You probably don’t need me to tell you that (most) economies around the world are struggling right now. As a result, many UK stocks, particularly those with any association with finance, aren’t in demand. Banks, asset managers, insurers — all of them are on the naughty step.
But that’s potentially great news for long-term focused dividend investors.
Regular hiker
There are a few things I particularly like about Legal & General from a passive income perspective. For one, it’s got a superb record of increasing the amount it pays out to holders on an annual basis. This year’s no exception with a 5% uplift expected by analysts.
It also boasts attractive growth prospects. As populations age, more of us will be looking to get our retirement plans in order. Being the UK market leader in this space, L&G stands to benefit.
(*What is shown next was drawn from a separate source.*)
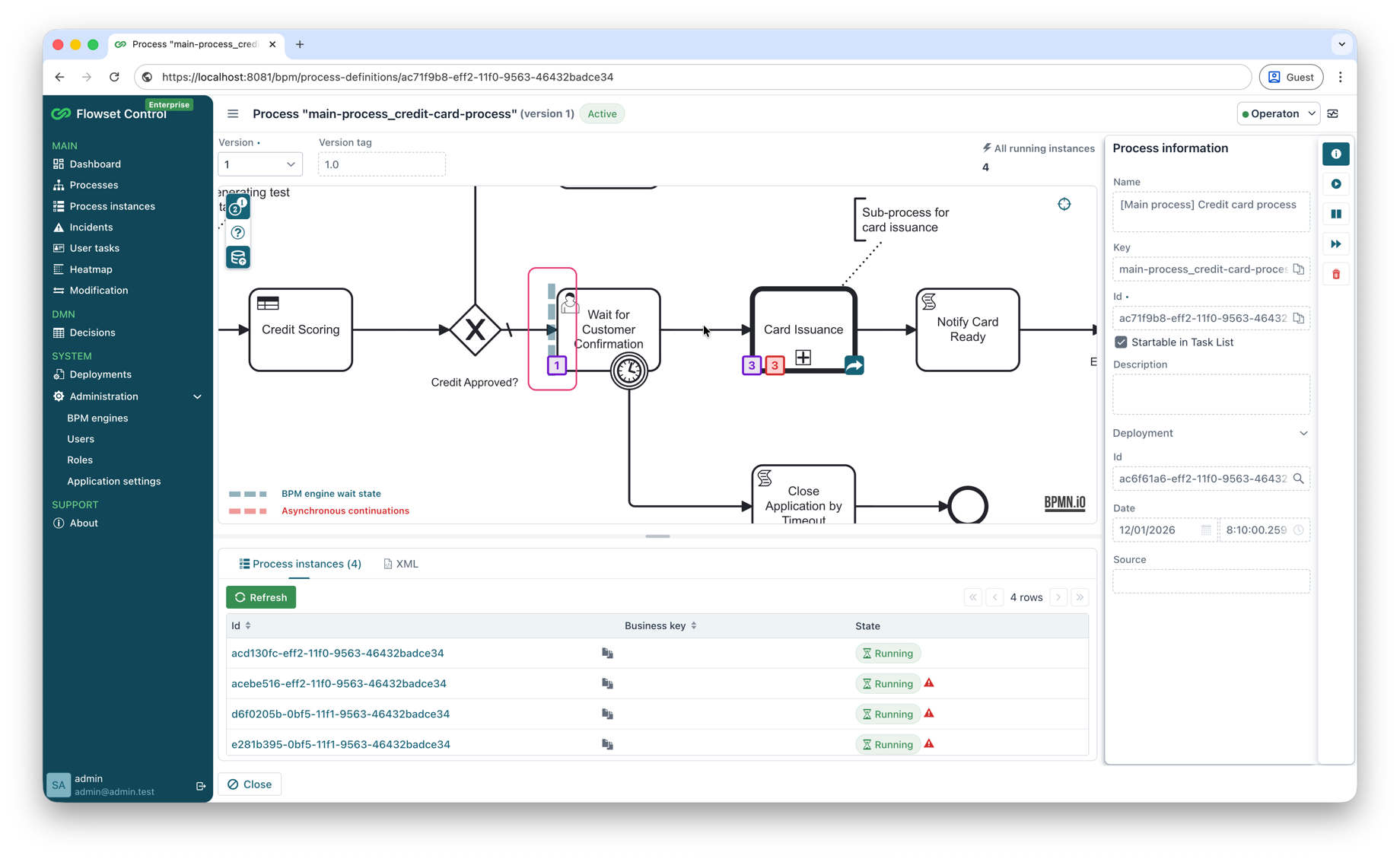Viewport: 1400px width, 859px height.
Task: Open process instance acd130fc-eff2-11f0-9563-46432badce34
Action: 337,653
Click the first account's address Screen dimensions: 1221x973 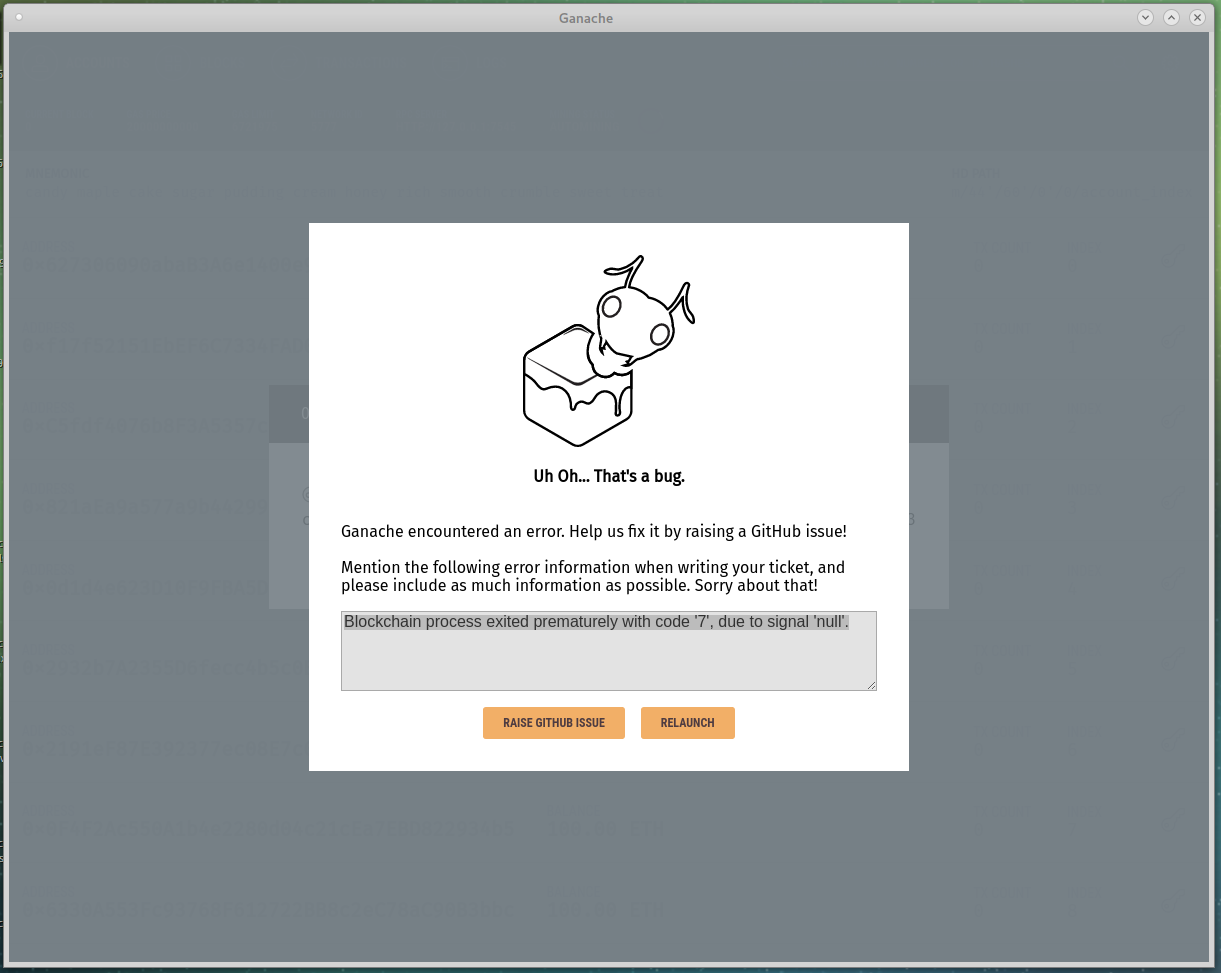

That should bode well for the dividend stream going forward.
A word of warning
This isn’t to say that L&G is a ‘no-brainer’ buy. No income from the stock market is ever completely guaranteed. Indeed, there’s a chance the company may need to dip into its reserves to completely cover payouts before long if this bout of bearishness in the global economy continues.
As always, diversifying my portfolio and holding a group of dividend-paying stocks rather than just one or two feels sensible.
But would L&G make the cut? Based on my bullish points above, I think it would.
So let’s do the sums.
£100 in monthly passive income
To generate the equivalent of £100 in monthly passive income now, I’d need to invest roughly £13,500 for 6,000 shares today. That’s clearly not practical for most people (including me).
If I put £100 in the stock every month for eight years and reinvested all the income I received however, I’d be close to that amount. I could then sit back and actually enjoy those dividends.
Granted, this does assume the share price and yield stay where they are. In reality, both will move around. That said, this does give some indication of what I could receive if I built up a position over time.
As always, the best decision anyone can make when it comes to investing is just to get started.